中国、エタノールガソリン普及に暗雲 対米摩擦で原料トウモロコシの供給懸念
底をつく備蓄
世界最大の人口を持つ中国は、エタノールを生産するのに十分なトウモロコシを確保しようとすれば、食料供給やトウモロコシ価格に混乱が起きるのではないかとの不安が広がっている。
全国的なエタノール混合ガソリン普及には、中国の年間需要のほぼ4分の1に相当する4500万トン程度のトウモロコシが必要になる。
ところが近年、トウモロコシの国内供給は縮小しており、政府が対米貿易摩擦問題を抱える中で、追加的な需要が生まれた場合のクッションがほとんど存在しなくなっている。
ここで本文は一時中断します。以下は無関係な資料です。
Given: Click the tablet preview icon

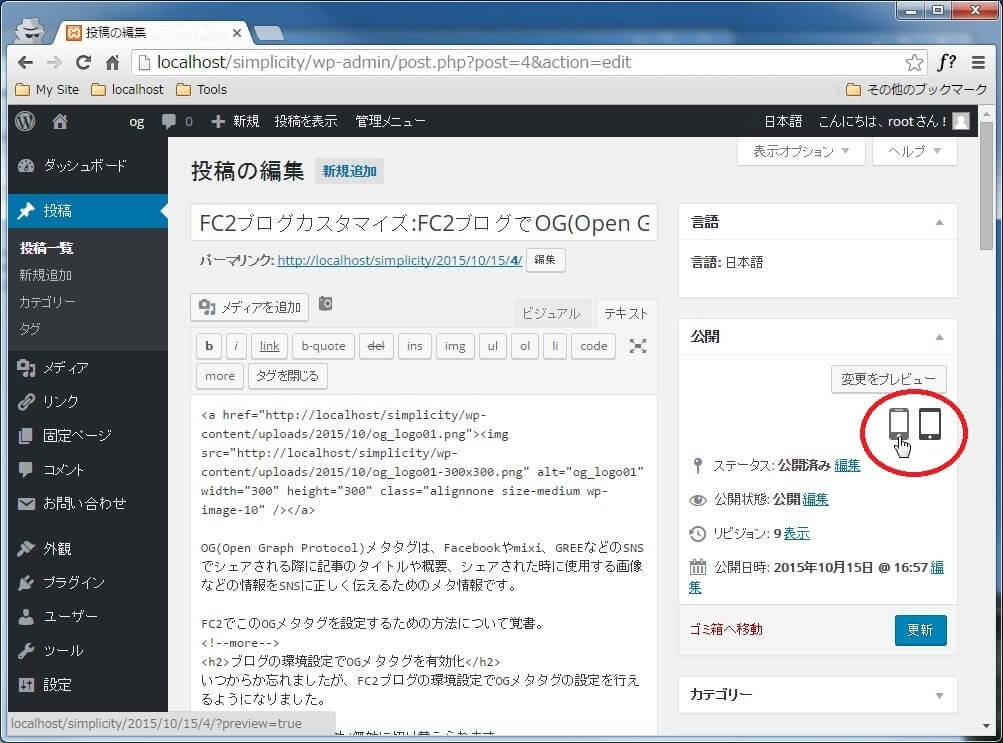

中国は既に全ての輸入エタノールに30%の関税を適用しているため、元来輸入量は微々たるものでしかない。4月には米国からのエタノール輸入に15%の関税を追加し、6日にはさらに25%を上乗せる予定だ。
一方ロイターの計算に基づくと、中国は2億トンのトウモロコシの国家備蓄を何年にもわたって売却してきたことから、来年末には底をつく見通し。政府は18/19年の国内のトウモロコシの供給不足量は、17/18年の640万トンから2000万トンに拡大するとみている。収穫量が2.5%減る半面、需要が伸びるからだ。
Shengda Futuresのアナリスト、Meng Jinhui氏は「国家備蓄がいったん枯渇すれば、自動車燃料用エタノールを生産するための余分なトウモロコシをどうやって入手できるのだろうか」と疑問を投げかけた。